Él, el Sumo y Eterno Sacerdote, se ofrenda a sí mismo, como Víctima Pura y Santa, en su naturaleza humana, es decir, en su carne según su naturaleza, y es una víctima agradable a Dios, porque esta carne no tiene los defectos de la carne, por cuanto mora e inhabita en ella el Espíritu de Dios, y por cuanto el Hijo de Dios la ha asumido en sí de un modo tan íntimo, como lo hace el fuego con el hierro[1], y por este motivo, esta carne de esta Víctima que es Cristo, es ofrenda purísima y espiritual, absolutamente grata a Dios Trino.

La carne de la Víctima que ofrece Jesús Sacerdote, no es una carne muerta y sangrienta, que es despedazada al ser consumida, sino que es una carne viva, empapada del Espíritu de Dios[2], así como la esponja se empapa del agua cuando es sumergida en esta.

La carne de la Víctima que ofrece Jesucristo, Sumo y Eterno Sacerdote, no es una carne muerta, porque posee en sí misma la fuerza espiritual vivificante del Espíritu Santo que inhabita en esta carne.

Quien consume la carne de esta Víctima ofrecida por Jesús Sacerdote, no consume la carne al modo como se come la carne natural[3], porque es la carne resucitada del Cordero, en quien opera la fuerza divina vivificante del Verbo y del Espíritu Santo.

En el supremo sacrificio de la cruz, el Sumo Sacerdote Jesucristo se inmola en su carne, como Víctima, y muere, pero para vencer a la muerte, por la virtud del Espíritu de Vida eterna que mora en su carne, y para donar de ese mismo Espíritu vivificador a los hombres, mediante la unión con su carne, en la Eucaristía.
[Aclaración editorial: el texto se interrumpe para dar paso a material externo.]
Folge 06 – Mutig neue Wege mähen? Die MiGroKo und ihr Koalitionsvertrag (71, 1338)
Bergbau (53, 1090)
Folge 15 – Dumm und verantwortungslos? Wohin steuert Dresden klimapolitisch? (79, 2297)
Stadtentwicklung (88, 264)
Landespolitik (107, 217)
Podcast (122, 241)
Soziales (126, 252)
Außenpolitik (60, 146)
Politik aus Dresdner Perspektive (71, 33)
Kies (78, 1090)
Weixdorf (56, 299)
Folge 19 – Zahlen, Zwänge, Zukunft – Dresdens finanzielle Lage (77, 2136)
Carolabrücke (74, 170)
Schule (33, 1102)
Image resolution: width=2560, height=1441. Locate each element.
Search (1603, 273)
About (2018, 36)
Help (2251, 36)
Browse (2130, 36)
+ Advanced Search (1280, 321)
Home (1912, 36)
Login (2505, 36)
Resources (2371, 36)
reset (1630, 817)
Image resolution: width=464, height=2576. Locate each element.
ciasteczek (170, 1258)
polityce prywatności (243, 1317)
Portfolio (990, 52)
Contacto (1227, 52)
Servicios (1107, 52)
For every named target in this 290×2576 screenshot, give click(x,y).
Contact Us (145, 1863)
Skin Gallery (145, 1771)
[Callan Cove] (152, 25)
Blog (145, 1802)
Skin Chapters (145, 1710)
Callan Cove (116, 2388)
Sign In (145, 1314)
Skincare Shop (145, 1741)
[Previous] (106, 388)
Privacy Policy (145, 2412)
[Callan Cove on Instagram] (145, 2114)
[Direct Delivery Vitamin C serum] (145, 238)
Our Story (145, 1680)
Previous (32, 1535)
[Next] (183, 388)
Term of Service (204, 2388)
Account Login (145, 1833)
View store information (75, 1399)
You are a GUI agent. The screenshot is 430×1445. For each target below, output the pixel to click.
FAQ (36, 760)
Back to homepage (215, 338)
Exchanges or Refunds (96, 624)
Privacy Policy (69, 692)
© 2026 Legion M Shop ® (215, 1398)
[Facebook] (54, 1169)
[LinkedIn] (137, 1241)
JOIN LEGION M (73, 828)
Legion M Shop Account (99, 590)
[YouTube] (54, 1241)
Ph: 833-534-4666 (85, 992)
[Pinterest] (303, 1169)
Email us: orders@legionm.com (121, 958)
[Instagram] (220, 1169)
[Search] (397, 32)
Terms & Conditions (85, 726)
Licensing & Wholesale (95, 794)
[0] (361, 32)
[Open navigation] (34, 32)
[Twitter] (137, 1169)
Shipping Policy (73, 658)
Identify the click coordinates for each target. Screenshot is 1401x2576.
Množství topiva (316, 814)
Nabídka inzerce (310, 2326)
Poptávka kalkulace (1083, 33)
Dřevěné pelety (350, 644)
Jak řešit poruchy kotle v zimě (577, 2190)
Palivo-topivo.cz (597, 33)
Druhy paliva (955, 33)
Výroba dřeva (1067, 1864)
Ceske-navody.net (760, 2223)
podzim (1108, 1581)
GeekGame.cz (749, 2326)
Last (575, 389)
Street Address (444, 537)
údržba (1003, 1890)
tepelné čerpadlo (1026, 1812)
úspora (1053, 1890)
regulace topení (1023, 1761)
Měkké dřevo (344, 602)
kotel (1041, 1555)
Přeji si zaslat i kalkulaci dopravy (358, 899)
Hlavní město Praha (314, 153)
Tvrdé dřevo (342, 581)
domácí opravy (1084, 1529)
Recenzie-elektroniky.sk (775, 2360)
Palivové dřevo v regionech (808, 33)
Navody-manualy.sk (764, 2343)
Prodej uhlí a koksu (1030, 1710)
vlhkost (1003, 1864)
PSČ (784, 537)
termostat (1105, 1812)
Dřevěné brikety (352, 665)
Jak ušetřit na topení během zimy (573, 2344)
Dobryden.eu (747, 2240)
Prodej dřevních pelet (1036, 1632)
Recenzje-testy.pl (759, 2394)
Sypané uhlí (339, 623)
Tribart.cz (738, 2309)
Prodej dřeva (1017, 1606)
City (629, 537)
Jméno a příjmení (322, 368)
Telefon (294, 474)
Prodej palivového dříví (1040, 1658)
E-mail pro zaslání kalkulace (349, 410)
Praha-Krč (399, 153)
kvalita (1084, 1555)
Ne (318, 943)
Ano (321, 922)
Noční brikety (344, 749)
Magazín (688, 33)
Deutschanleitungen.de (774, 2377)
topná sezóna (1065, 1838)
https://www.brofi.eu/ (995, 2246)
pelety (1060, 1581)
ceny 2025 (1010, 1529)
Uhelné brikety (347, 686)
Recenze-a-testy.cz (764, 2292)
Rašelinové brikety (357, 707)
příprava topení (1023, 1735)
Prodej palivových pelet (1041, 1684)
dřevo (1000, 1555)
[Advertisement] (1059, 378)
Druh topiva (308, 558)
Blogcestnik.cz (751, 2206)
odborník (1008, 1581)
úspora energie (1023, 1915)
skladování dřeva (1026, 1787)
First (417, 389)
El Espíritu Santo, que inhabita en la carne de la Víctima ofrecida por el Sacerdote Eterno lleva, en la Santa Misa, por las palabras de consagración pronunciadas por el sacerdote ministerial, a esa carne al altar, para unirla con la carne de los creyentes, para que los creyentes, consumiendo esa carne espiritualizada y embebida en el Espíritu Santo, reciban ellos también al Espíritu de Dios, que les da la vida eterna en germen.

Jesús, Sumo y Eterno Sacerdote, se inmola en el altar de la cruz, y en la cruz del altar, en el altar eucarístico, como Víctima, en su carne resucitada y llena del Espíritu Santo, la Eucaristía, para que quien consuma esta carne de Cordero, asada en el fuego del Espíritu Santo, viva no ya con vida natural, creatural, sino con la vida eterna de la Trinidad.
Jesucristo, Sumo y Eterno Sacerdote, ofrece la Víctima Santa y Pura, su carne resucitada, que es la carne del Cordero de Dios, empapada del Espíritu Santo, la Eucaristía.

[1] Cfr. Scheeben, M. J., Los misterios del cristianismo, Ediciones Herder, Barcelona 1964, 548.

[2] Cfr. Scheeben, ibidem.

[3] Cfr. August., Tract. 27 in Jo, cit. Scheeben, Los misterios.